++++ RECORDS SUPPLIED ++++
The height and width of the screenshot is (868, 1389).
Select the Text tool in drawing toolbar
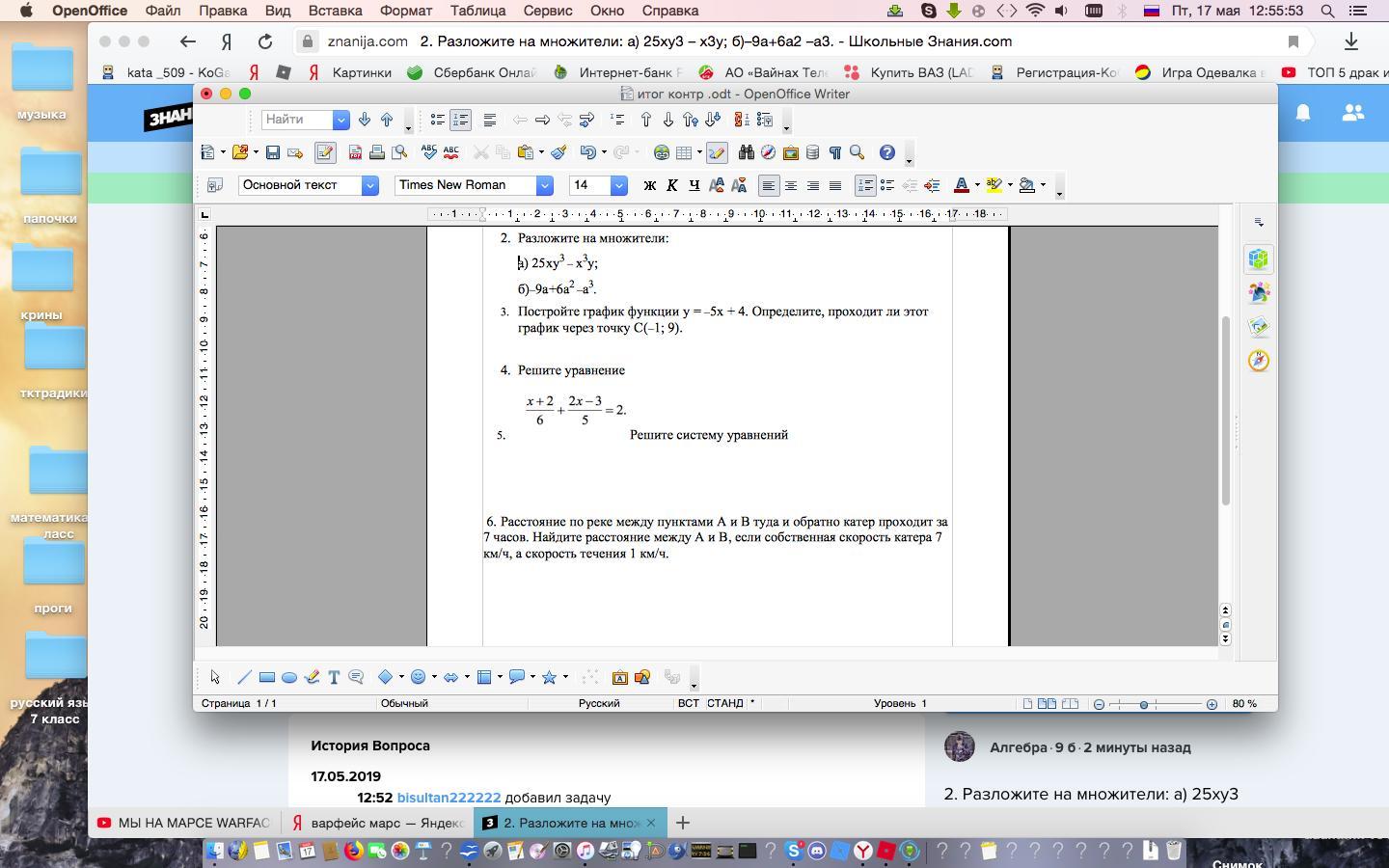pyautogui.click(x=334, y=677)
++++
++++ RECORDS SUPPLIED ++++
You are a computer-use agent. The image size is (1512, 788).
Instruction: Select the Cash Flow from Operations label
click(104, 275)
++++
> TASK REQUIREMENTS
Put the lines running from the line containing "You are a computer-use" through the line containing "click(104, 275)", inclusive, into a JSON list of strings, one string per line, leaving out blank lines.

> EXERCISE RESPONSE
[
  "You are a computer-use agent. The image size is (1512, 788).",
  "Instruction: Select the Cash Flow from Operations label",
  "click(104, 275)"
]